RECORD EXTRACTS:

- - -

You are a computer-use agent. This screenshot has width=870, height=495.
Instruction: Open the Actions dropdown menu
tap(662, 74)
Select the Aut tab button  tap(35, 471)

- - -

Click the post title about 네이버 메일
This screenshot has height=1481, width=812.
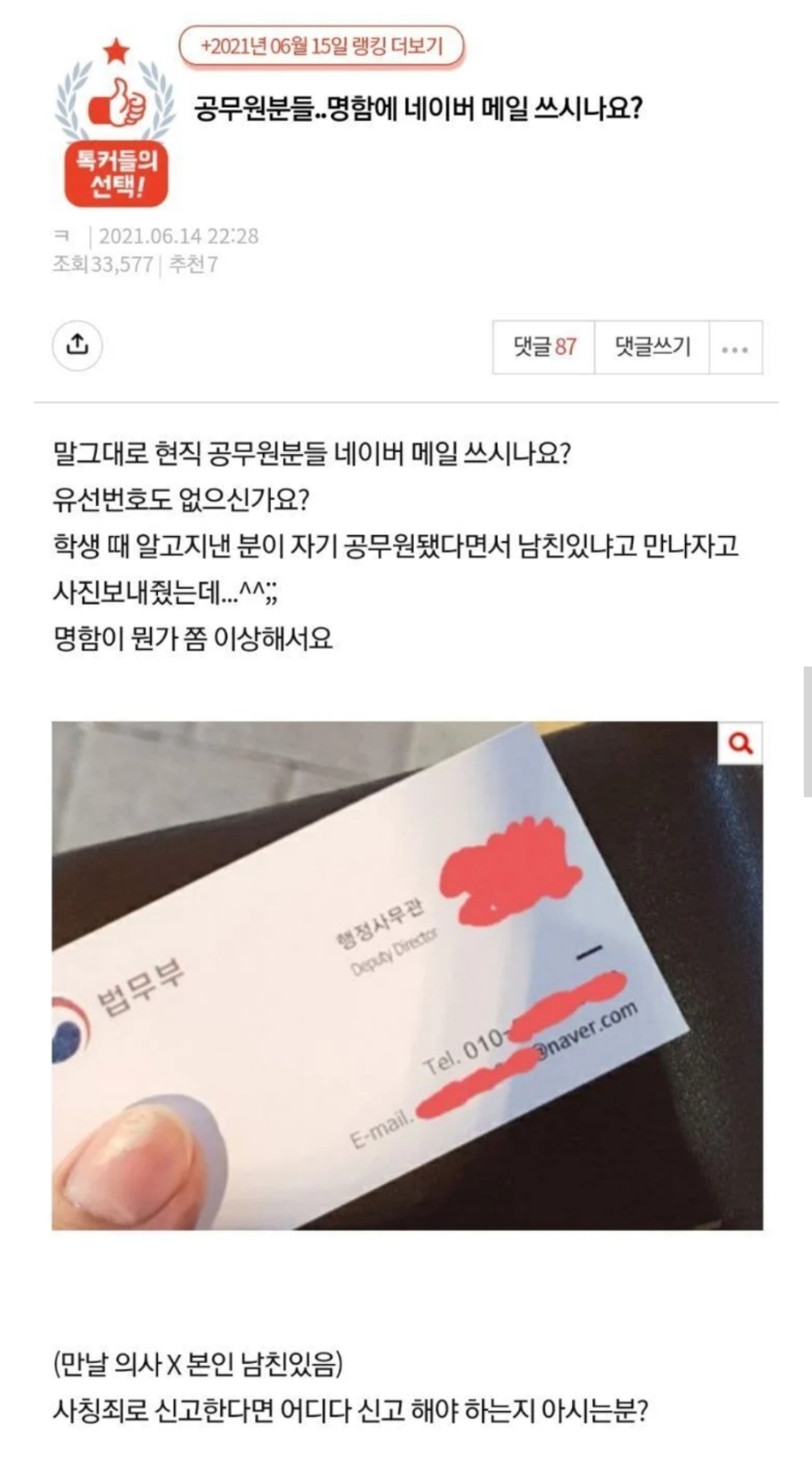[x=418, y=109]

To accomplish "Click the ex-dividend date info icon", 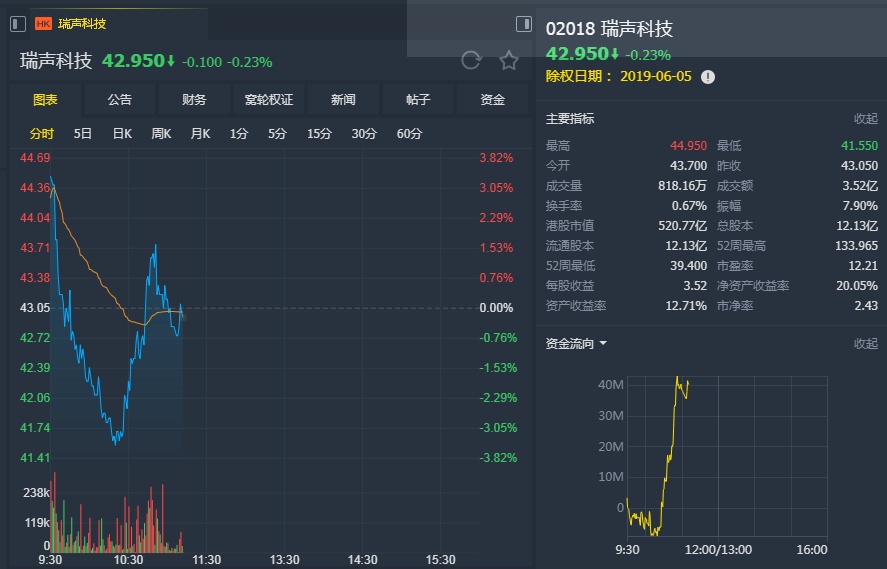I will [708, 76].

- - -

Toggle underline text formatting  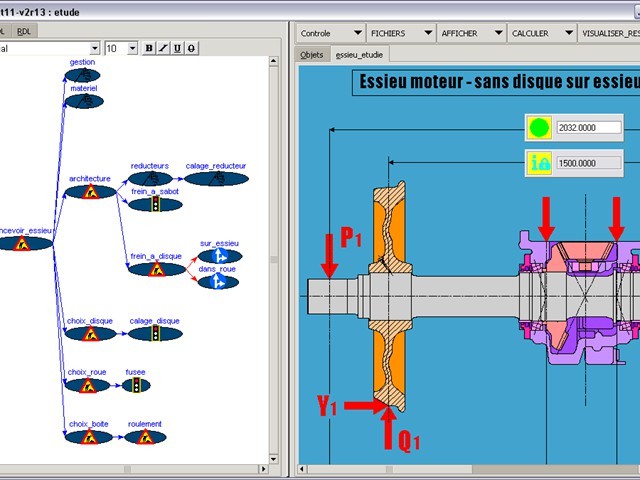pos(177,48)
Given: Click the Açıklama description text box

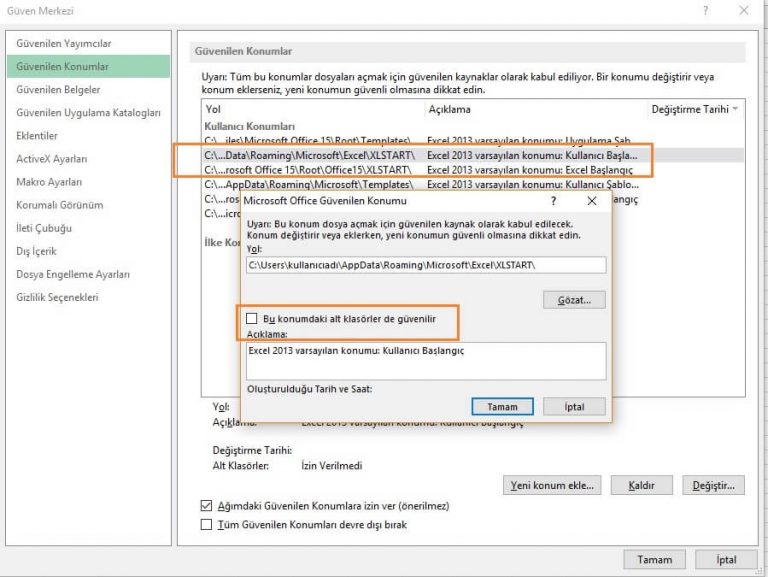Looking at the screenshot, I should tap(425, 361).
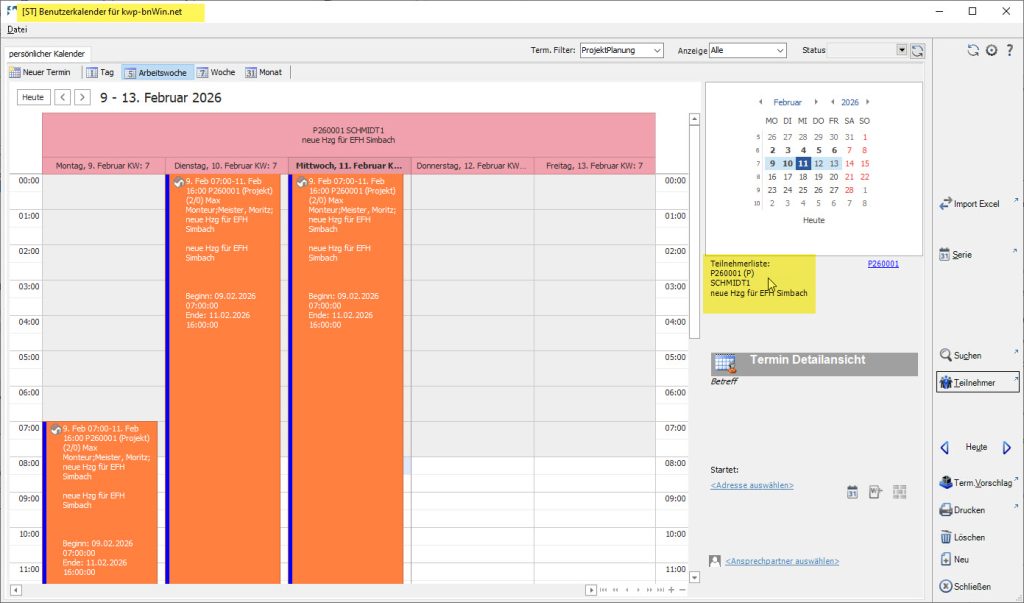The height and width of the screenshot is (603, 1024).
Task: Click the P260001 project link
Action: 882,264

- - -

THE TASK: Could you retype exactly the lines above, starting at the line that contains "You are a computer-use" and ending at the line that contains "Select the Aut", and nothing more?

OUTPUT FOR THIS EXERCISE:
You are a computer-use agent. This screenshot has width=870, height=495.
Instruction: Open the Actions dropdown menu
tap(662, 74)
Select the Aut tab button  tap(35, 471)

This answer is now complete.